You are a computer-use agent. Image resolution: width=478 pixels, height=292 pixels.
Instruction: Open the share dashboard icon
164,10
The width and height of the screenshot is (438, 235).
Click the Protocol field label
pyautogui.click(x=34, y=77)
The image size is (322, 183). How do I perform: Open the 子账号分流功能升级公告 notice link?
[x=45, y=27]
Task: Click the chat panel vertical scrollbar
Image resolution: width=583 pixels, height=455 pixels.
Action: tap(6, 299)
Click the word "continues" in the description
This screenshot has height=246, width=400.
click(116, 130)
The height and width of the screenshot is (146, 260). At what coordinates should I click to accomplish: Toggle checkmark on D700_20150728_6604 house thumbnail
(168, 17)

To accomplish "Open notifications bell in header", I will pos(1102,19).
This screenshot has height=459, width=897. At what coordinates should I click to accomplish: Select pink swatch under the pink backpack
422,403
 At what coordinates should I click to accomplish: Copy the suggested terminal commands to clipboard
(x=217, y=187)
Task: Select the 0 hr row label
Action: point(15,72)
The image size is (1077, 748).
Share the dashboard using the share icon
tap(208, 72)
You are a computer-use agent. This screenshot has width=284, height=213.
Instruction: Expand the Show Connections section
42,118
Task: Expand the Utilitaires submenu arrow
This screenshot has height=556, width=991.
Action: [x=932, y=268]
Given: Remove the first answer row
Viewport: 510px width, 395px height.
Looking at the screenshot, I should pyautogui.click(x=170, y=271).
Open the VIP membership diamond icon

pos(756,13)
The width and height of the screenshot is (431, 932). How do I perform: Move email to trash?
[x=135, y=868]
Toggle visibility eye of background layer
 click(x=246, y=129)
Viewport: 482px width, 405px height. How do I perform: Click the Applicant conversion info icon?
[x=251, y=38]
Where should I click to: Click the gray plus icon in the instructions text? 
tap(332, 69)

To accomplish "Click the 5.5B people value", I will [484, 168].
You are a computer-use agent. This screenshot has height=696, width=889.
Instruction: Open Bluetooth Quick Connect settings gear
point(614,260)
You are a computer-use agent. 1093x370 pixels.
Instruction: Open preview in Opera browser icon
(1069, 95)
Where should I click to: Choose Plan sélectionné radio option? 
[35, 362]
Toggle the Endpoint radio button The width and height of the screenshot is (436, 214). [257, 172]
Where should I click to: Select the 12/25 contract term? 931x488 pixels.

Work instruction: Look back at the entries above and repeat, unchanged, every line from the line holding "The image size is (322, 183)." through the line holding "Task: Click the chat panel vertical scrollbar".

Result of this exercise:
The image size is (322, 183). How do I perform: Open the 子账号分流功能升级公告 notice link?
[x=45, y=27]
Task: Click the chat panel vertical scrollbar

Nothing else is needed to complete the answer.